▶ [WORK ORDER]
Your task is to print all of the entries exactly, though the pictures should not be included.

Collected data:
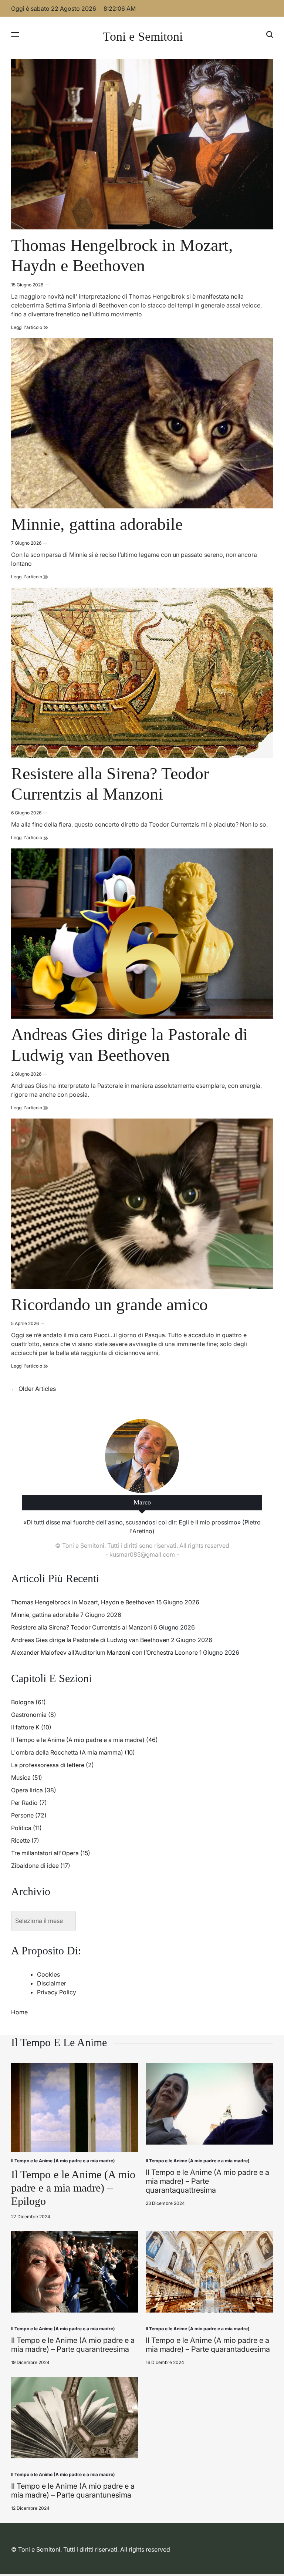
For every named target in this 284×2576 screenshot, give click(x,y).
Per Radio (24, 1802)
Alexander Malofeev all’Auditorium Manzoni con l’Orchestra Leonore (104, 1652)
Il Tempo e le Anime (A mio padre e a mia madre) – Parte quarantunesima (73, 2490)
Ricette (20, 1840)
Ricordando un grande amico (109, 1304)
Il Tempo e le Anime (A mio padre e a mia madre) (78, 1739)
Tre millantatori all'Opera (45, 1853)
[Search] (269, 34)
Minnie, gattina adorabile (97, 524)
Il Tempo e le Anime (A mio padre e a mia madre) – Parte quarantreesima (73, 2345)
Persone (22, 1815)
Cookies (48, 1974)
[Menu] (15, 34)
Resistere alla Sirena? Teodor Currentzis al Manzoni (81, 1627)
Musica (21, 1777)
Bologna (22, 1702)
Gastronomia (29, 1714)
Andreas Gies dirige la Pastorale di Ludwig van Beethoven (90, 1640)
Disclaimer (51, 1983)
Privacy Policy (56, 1992)
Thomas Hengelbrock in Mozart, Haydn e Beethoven (83, 1602)
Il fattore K (25, 1727)
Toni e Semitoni (143, 36)
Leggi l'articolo (29, 327)
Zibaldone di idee (35, 1865)
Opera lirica (27, 1790)
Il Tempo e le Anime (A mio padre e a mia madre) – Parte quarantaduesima (208, 2345)
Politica (21, 1828)
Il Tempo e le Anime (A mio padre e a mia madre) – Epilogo (73, 2187)
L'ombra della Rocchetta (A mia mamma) (67, 1752)
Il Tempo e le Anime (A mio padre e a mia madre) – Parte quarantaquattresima (207, 2181)
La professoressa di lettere (47, 1765)
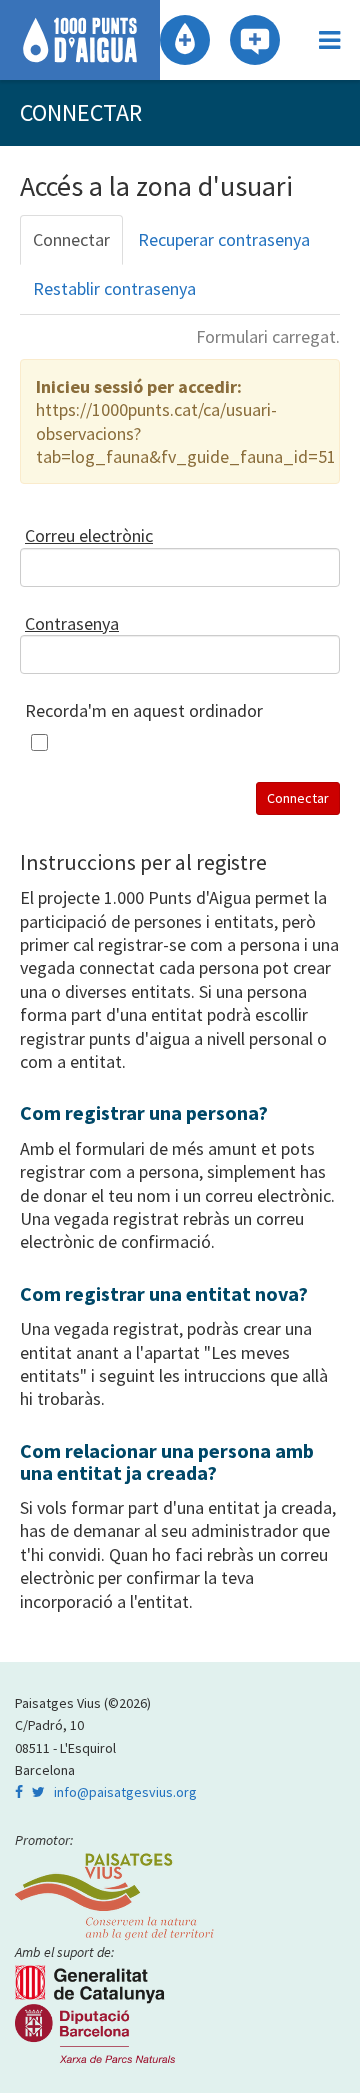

▶ [YOUR RESPONSE]
For every named target in this 284×2576 screenshot, give click(x,y).
Per Radio (24, 1802)
Alexander Malofeev all’Auditorium Manzoni con l’Orchestra Leonore (104, 1652)
Il Tempo e le Anime (A mio padre e a mia madre) – Parte quarantunesima (73, 2490)
Ricette (20, 1840)
Ricordando un grande amico (109, 1304)
Il Tempo e le Anime (A mio padre e a mia madre) (78, 1739)
Tre millantatori all'Opera (45, 1853)
[Search] (269, 34)
Minnie, gattina adorabile (97, 524)
Il Tempo e le Anime (A mio padre e a mia madre) – Parte quarantreesima (73, 2345)
Persone (22, 1815)
Cookies (48, 1974)
[Menu] (15, 34)
Resistere alla Sirena? Teodor Currentzis al Manzoni (81, 1627)
Musica (21, 1777)
Bologna (22, 1702)
Gastronomia (29, 1714)
Andreas Gies dirige la Pastorale di Ludwig van Beethoven (90, 1640)
Disclaimer (51, 1983)
Privacy Policy (56, 1992)
Thomas Hengelbrock in Mozart, Haydn e Beethoven (83, 1602)
Il fattore K (25, 1727)
Toni e Semitoni (143, 36)
Leggi l'articolo (29, 327)
Zibaldone di idee (35, 1865)
Opera lirica (27, 1790)
Il Tempo e le Anime (A mio padre e a mia madre) – Parte quarantaduesima (208, 2345)
Politica (21, 1828)
Il Tempo e le Anime (A mio padre e a mia madre) – Epilogo (73, 2187)
L'ombra della Rocchetta (A mia mamma) (67, 1752)
Il Tempo e le Anime (A mio padre e a mia madre) – Parte quarantaquattresima (207, 2181)
La professoressa di lettere (47, 1765)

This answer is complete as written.